Facebook automatically resamples large images, so uploading larger than recommended is fine — just don't upload smaller.
Facebook Stories — 1080 × 1920 px
Facebook Stories share the same 9:16 fullscreen format as Instagram Stories. The top 14% and bottom 20% of the frame are reserved for UI elements (profile handle, timestamps, reply bar). Keep key visuals and text within the safe zone in the middle of the frame.
Event cover photo — 1920 × 1005 px
Facebook event covers display prominently on the event page and as thumbnails in feeds and search results. Upload at 1920 × 1005 px for the sharpest look across all device sizes.
Quick reference
| Format | Dimensions | Aspect ratio | Notes |
|---|---|---|---|
| Profile photo | 400 × 400 | 1:1 | Circular crop |
| Personal cover | 851 × 315 | ~2.7:1 | Mobile crops to center 640 px |
| Page cover | 820 × 312 | ~2.6:1 | Same mobile rule applies |
| Post image | 1200 × 630 | 1.91:1 | Square (1080 × 1080) also works |
| Story | 1080 × 1920 | 9:16 | 14% top / 20% bottom safe zone |
| Event cover | 1920 × 1005 | ~1.91:1 | Used in event page and feed thumbnail |
How to resize for Facebook with ImageSizeTool
ImageSizeTool has Facebook presets built in — no manual math needed.
- Upload your image — drag and drop, or click to browse. JPG, PNG, WebP, and HEIC supported.

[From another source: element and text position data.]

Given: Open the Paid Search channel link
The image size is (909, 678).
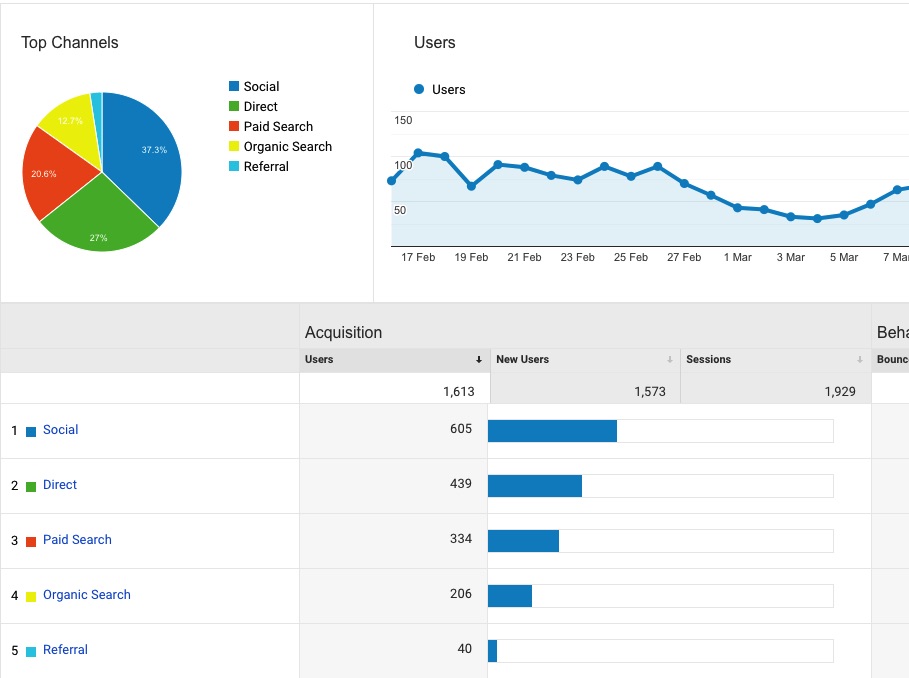Looking at the screenshot, I should click(77, 540).
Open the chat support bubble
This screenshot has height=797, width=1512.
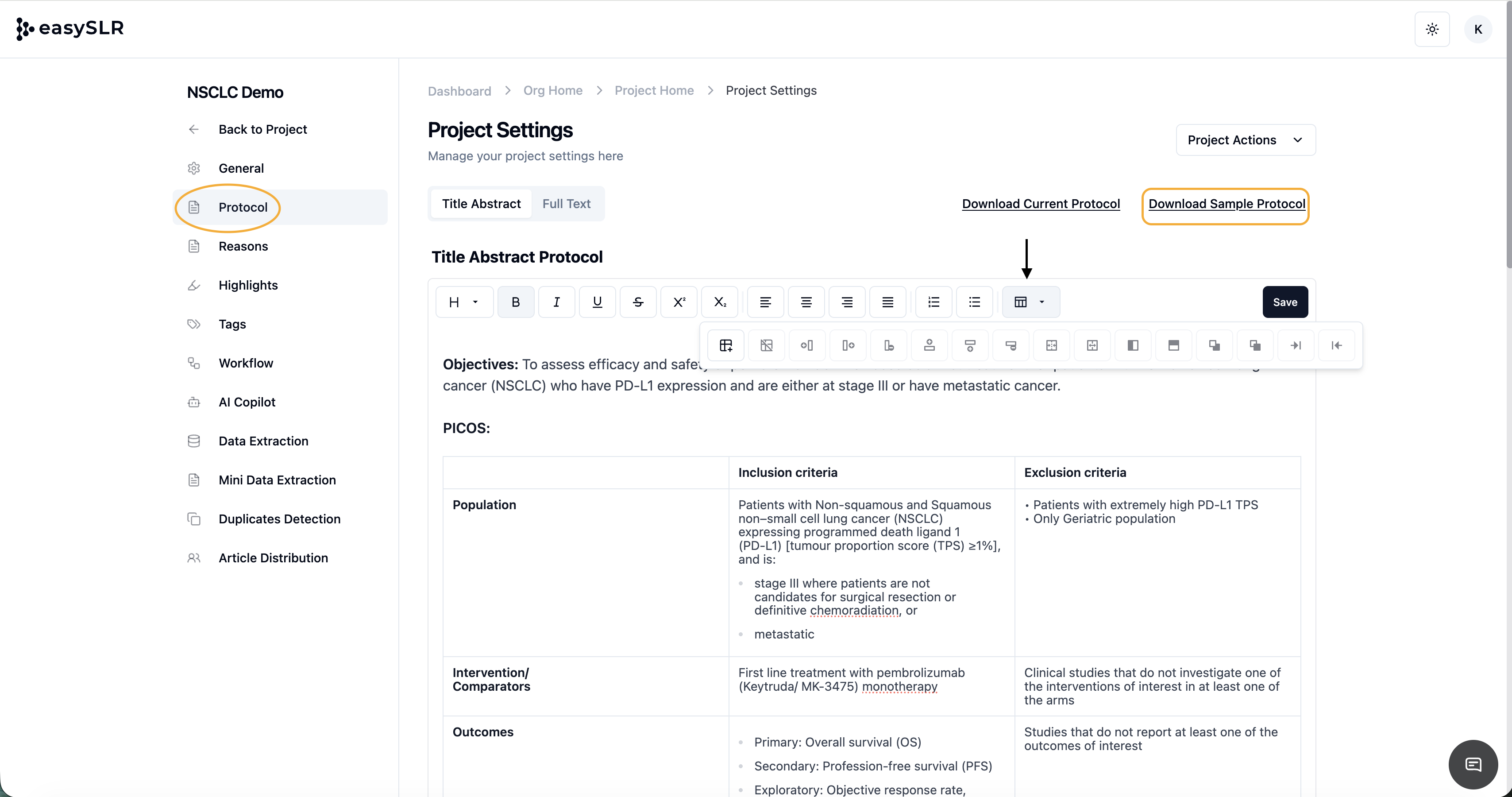[x=1473, y=764]
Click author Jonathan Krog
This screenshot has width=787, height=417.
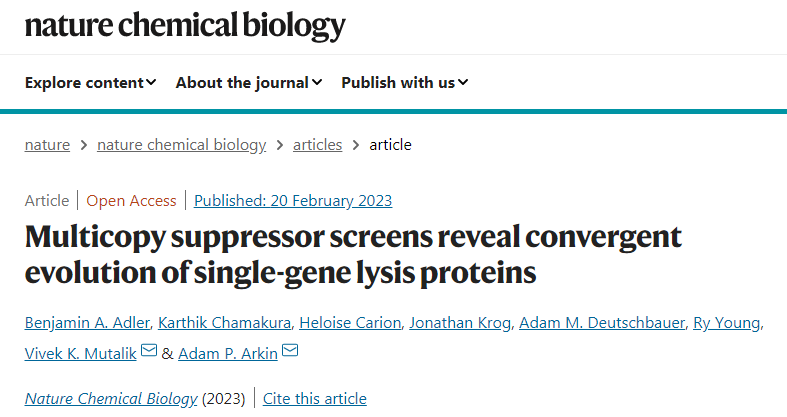459,322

- Select the Facebook preset — choose the format from the Presets panel: Profile Photo, Cover, Post Image, or Story.
- Adjust the crop — drag handles to frame your content within the safe zone.
- Export — JPG for photos, PNG for graphics with sharp edges or text.
Everything runs in your browser. No upload to a server, no account required.
Common Facebook image mistakes
Designing the cover photo without the mobile crop in mind. The most common Facebook image mistake is placing a logo, tagline, or face in the left or right edge of a cover photo — and only noticing on a phone that it's completely missing. Design for the center 640 px, and treat the sides as decorative.
Uploading the same image for both personal and Page covers. Personal and Page cover dimensions are slightly different (851 × 315 vs 820 × 312). While Facebook handles the difference gracefully in most cases, designing specifically for each context gives you more control over how text and subjects align.
Using oversized images without compression. Facebook recompresses any image that exceeds its limits. If you upload a high-quality 5 MB JPG, Facebook will re-encode it at lower quality. For post images, export at 1200 × 630 px and 80–85% JPG quality to prevent a second round of lossy compression.
Forgetting to test Stories in the safe zone. It's easy to design a beautiful Story layout, upload it, and then notice your call-to-action is hidden under the reply bar. Always test with a safe zone overlay before publishing time-sensitive content.